The rule tweaks introduced at the Miami Grand Prix — designed to improve safety and reduce the excessive harvesting that had plagued the opening rounds — were given a positive review. The FIA confirmed no material issues or safety concerns had emerged from their implementation. Competition, they noted, had improved. A rare piece of good news in what has been a turbulent regulation cycle.
But Miami was only the beginning.
Further adjustments are still being evaluated, with improved start-safety revisions and measures for wet-weather conditions in the pipeline. Teams will be notified once those are finalised.

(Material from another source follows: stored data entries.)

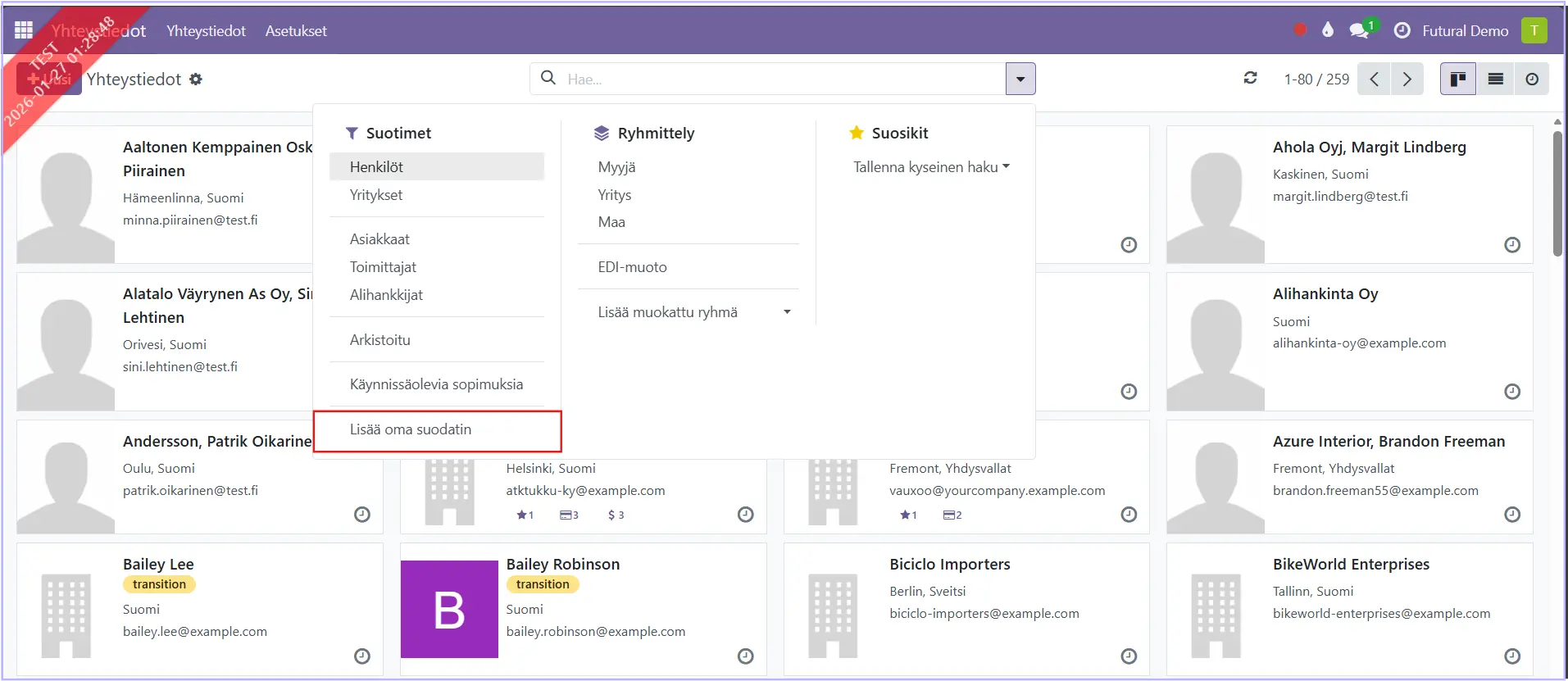Image resolution: width=1568 pixels, height=681 pixels.
Task: Switch to activity view clock icon
Action: (x=1531, y=79)
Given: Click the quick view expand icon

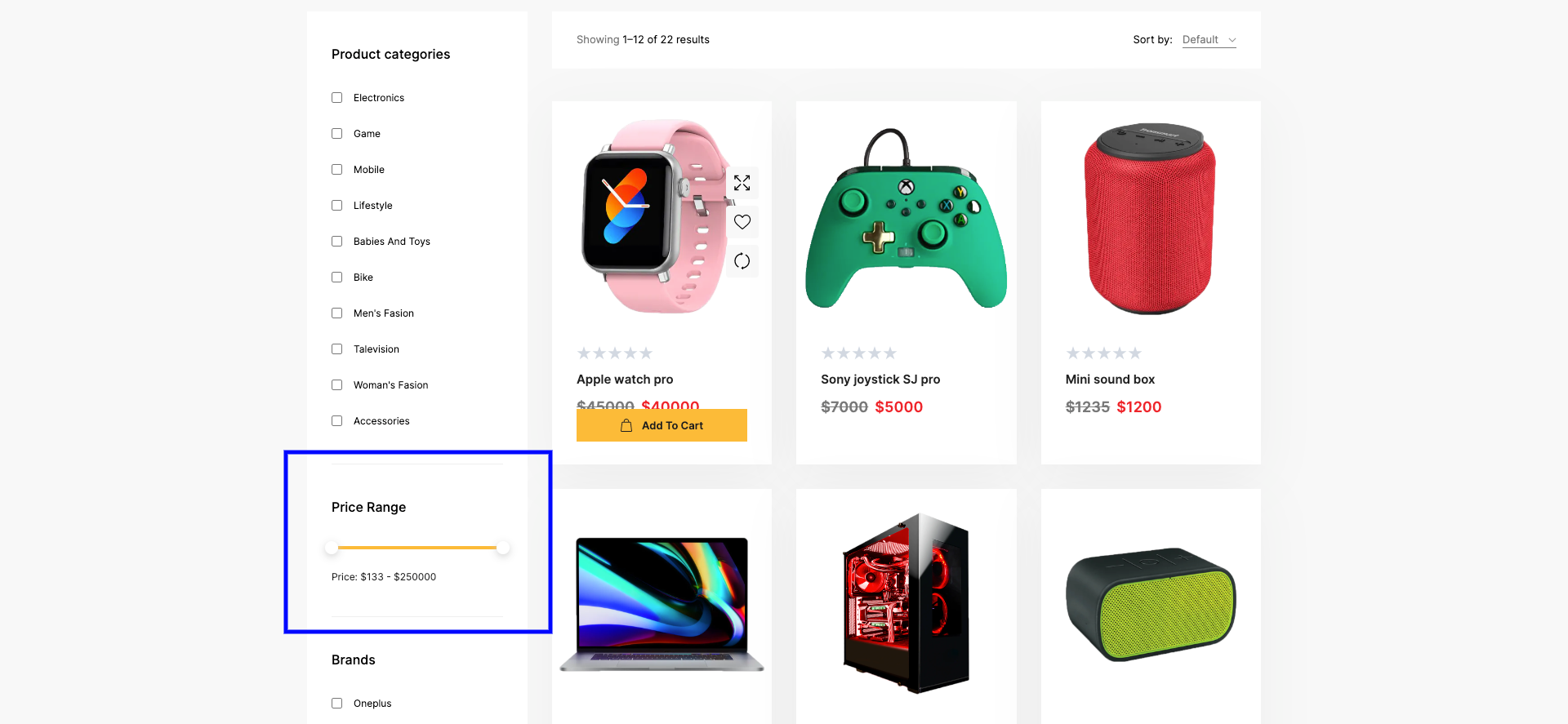Looking at the screenshot, I should pyautogui.click(x=742, y=183).
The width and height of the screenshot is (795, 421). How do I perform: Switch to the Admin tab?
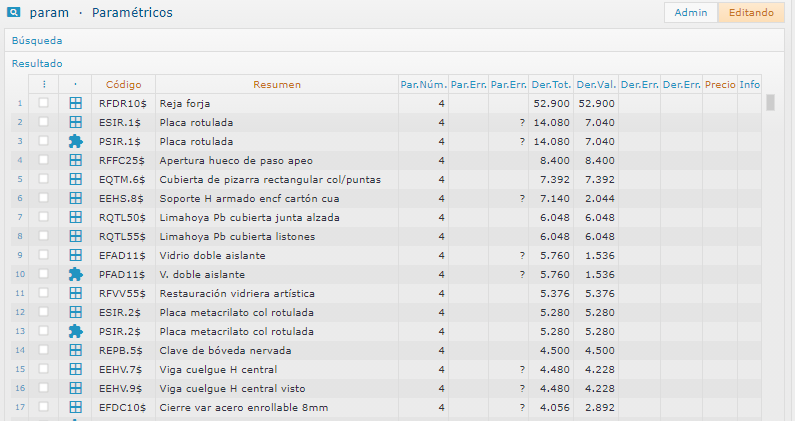691,13
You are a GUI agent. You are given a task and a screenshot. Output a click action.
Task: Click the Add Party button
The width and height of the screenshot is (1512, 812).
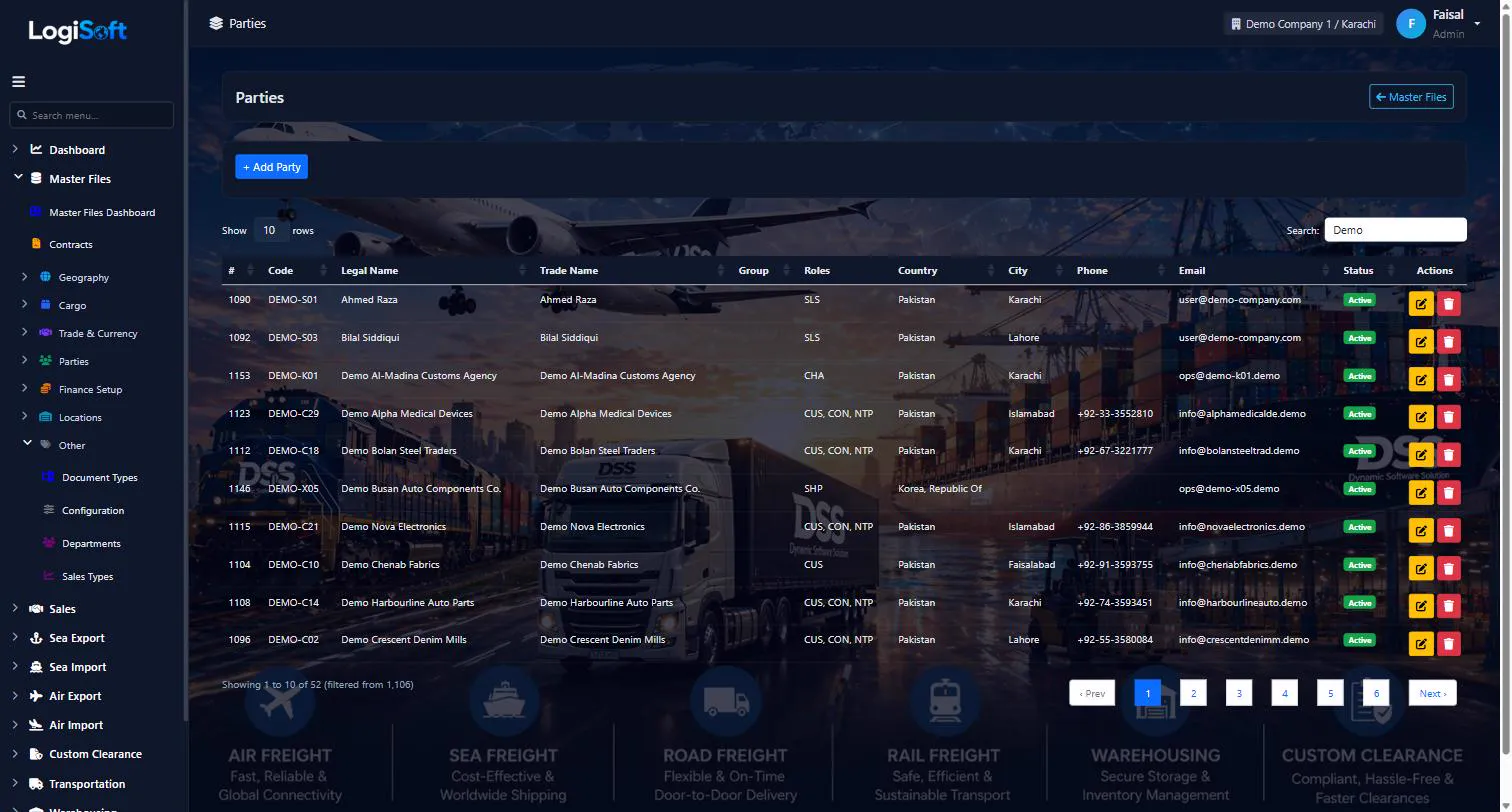coord(271,167)
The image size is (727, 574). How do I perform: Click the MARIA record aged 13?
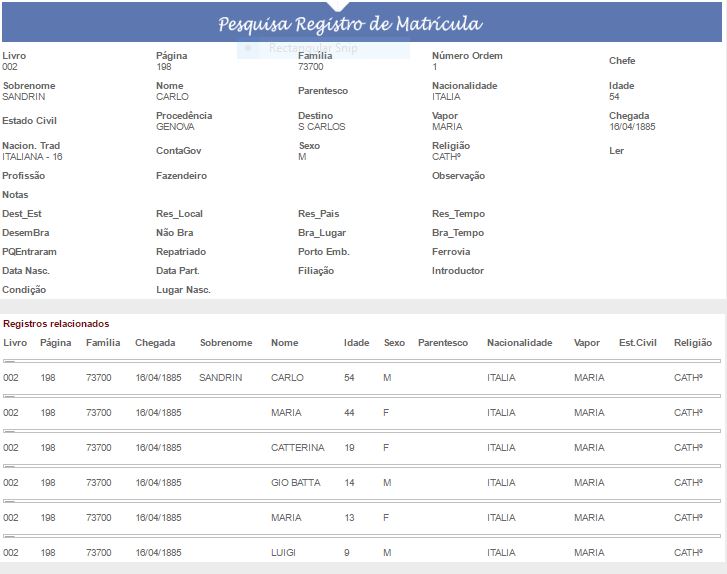tap(285, 518)
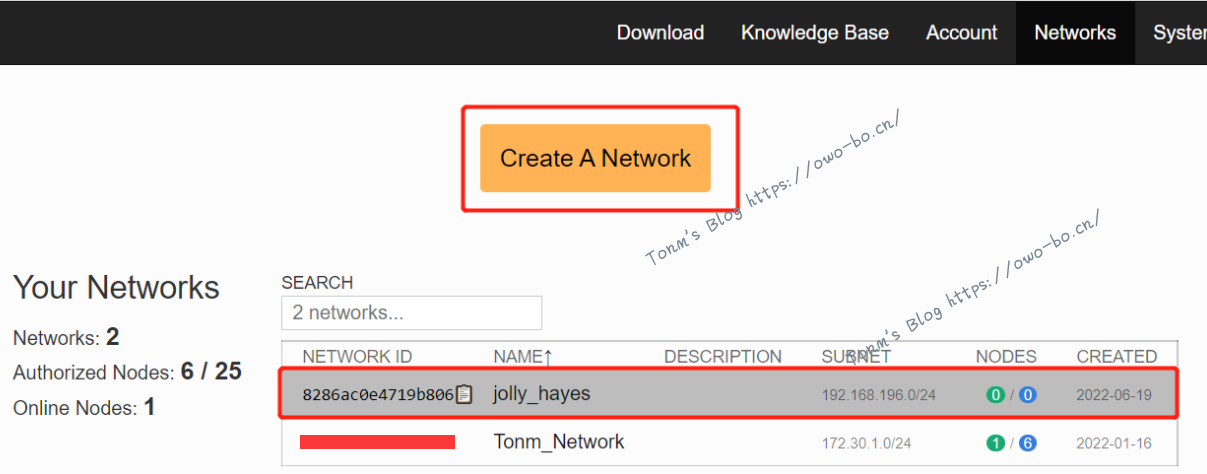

The bigger conversation, though, was about the longer term.
For 2027, the FIA has agreed in principle to a fundamental shift in the power balance between combustion and electrical systems. The proposal would see Internal Combustion Engine output increase by approximately 50kW — accompanied by a fuel-flow increase — while ERS deployment power would be reduced by a corresponding 50kW. More grunt from the combustion side.
Less reliance on the electrical harvesting and deployment that has made these cars so difficult to drive and so unpredictable to watch.
It is, bluntly, an admission that the 2026 hybrid philosophy has overcomplicated the product.
Technical working groups comprising teams and Power Unit Manufacturers will now need to flesh out the fine print before any final package is locked in.
After that, the refined package goes to the Power Unit Manufacturers for a vote — and only once they have signed off does it proceed to a formal World Motor Sport Council e-vote.
The proposals, the FIA says, are the result of weeks of consultation with multi-stakeholders. Driver input was part of that process too. For once, it seems, the people actually driving these cars were listened to.
The 2026 season is still in its infancy. The championship picture is already taking shape — Kimi Antonelli has won three races in a row, Lando Norris is breathing down his neck, and the rest of the grid is scrambling to understand cars that even the engineers don't fully have a handle on yet. The last thing anyone needed was more uncertainty at the top of the sport.
The rulebook is being revised mid-season, with more revisions scheduled for the season to come.